- [What to work on] What is wanted is every line below from the one with "Select the Đường trắng commodity" up to and including the one with "At what coordinates", retyped exactly, pictures excluded, nothing else.

- [Dataset records]
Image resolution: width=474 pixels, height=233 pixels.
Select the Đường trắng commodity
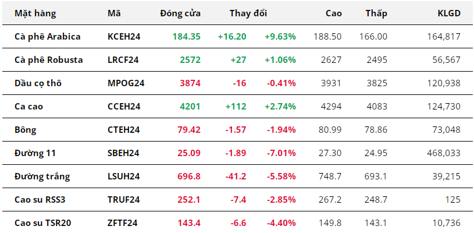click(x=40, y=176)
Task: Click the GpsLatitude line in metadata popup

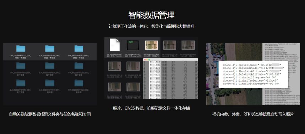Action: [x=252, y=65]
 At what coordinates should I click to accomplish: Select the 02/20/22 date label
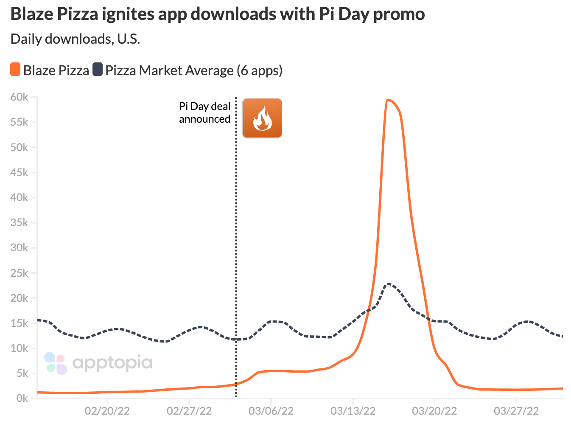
--
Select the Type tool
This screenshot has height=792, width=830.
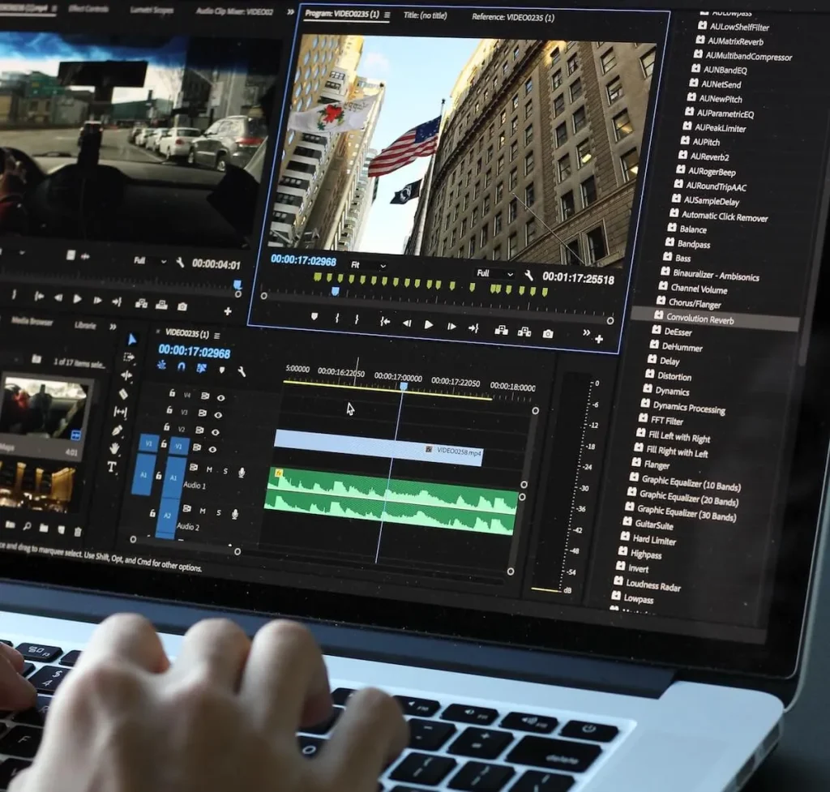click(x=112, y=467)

- [Written reply]
Select the Đường trắng commodity
click(x=40, y=176)
Task: Click the GpsLatitude line in metadata popup

Action: [x=252, y=65]
 At what coordinates should I click to accomplish: Select the 02/20/22 date label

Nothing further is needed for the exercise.